- What is needed: Please repeat exactly the lines from the one containing "Viewport: 975px width, 518px height." through the last line of the records below, both included, and leave out any pictures.

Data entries

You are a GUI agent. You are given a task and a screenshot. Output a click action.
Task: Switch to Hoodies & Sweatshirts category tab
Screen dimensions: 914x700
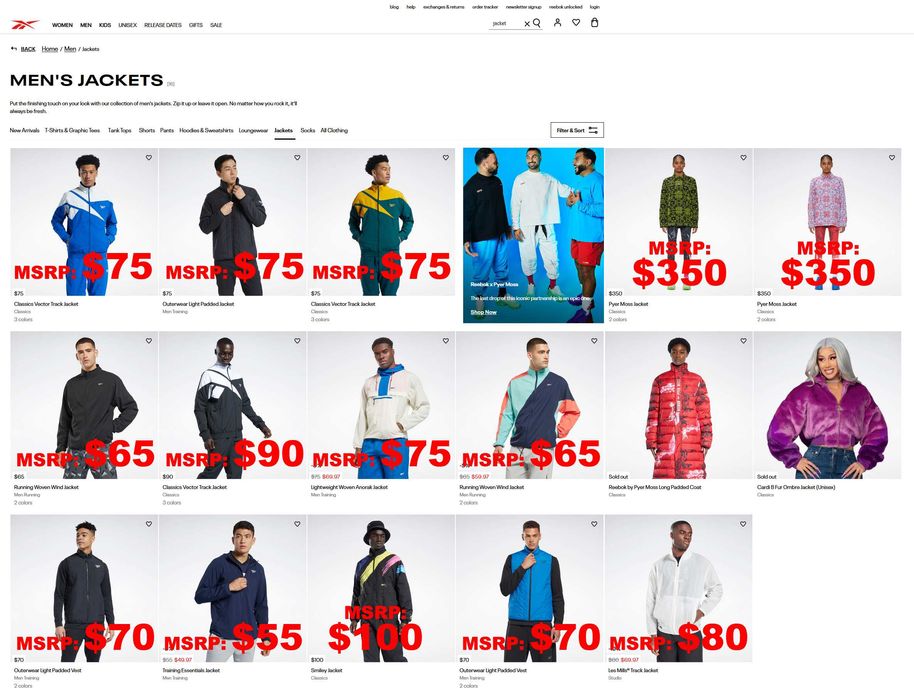(x=206, y=131)
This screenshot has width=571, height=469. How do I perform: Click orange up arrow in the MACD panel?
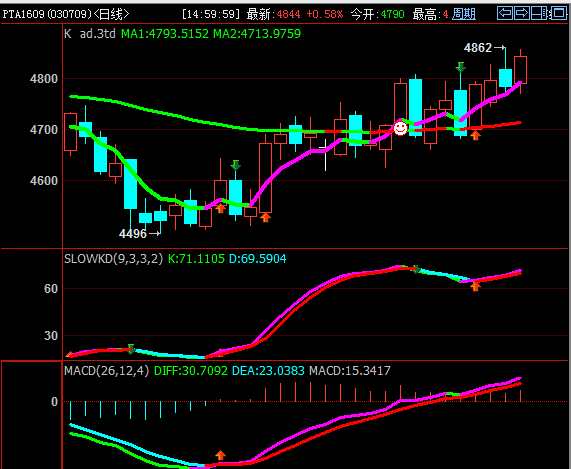pos(220,455)
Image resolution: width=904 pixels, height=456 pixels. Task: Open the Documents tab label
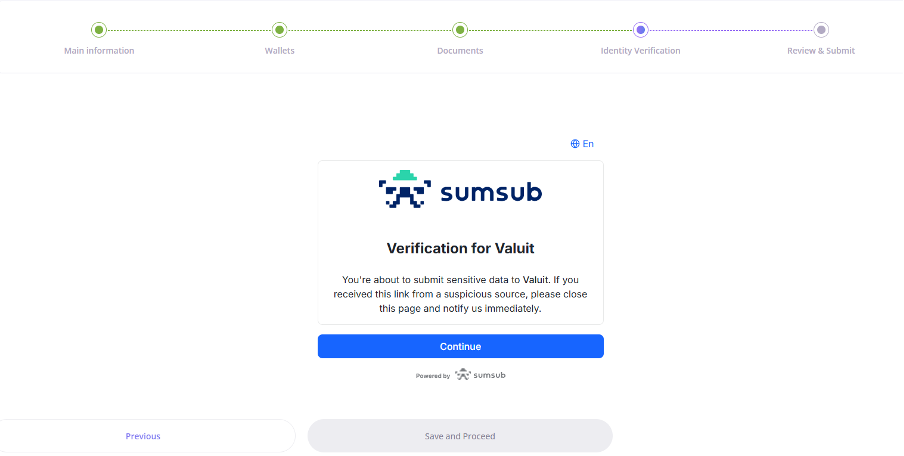[x=460, y=51]
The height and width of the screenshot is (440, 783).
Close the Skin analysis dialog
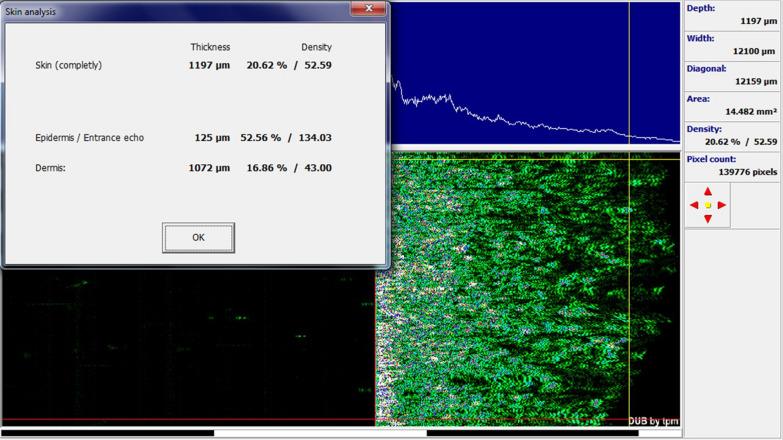click(370, 9)
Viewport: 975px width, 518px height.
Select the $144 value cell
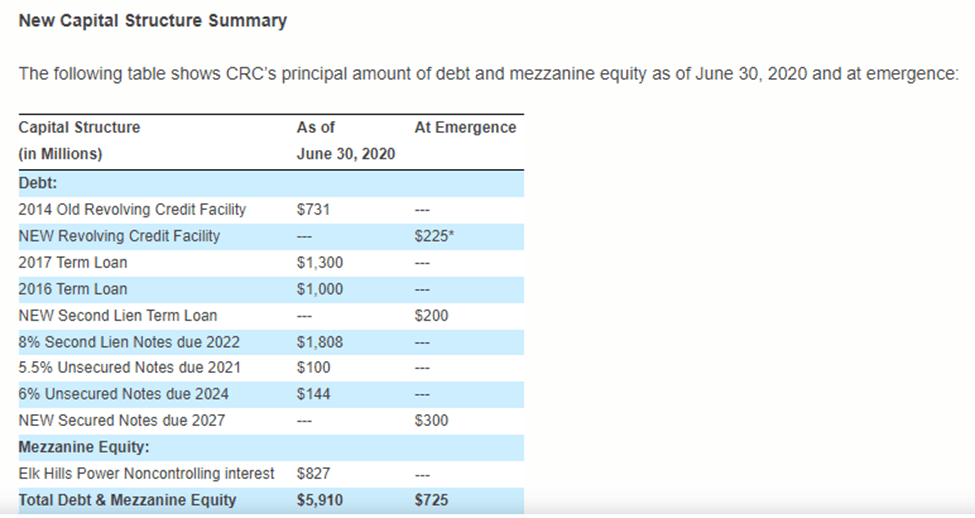click(x=314, y=394)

- Answer space:
Viewport: 975px width, 518px height.
Select the $144 value cell
click(x=314, y=394)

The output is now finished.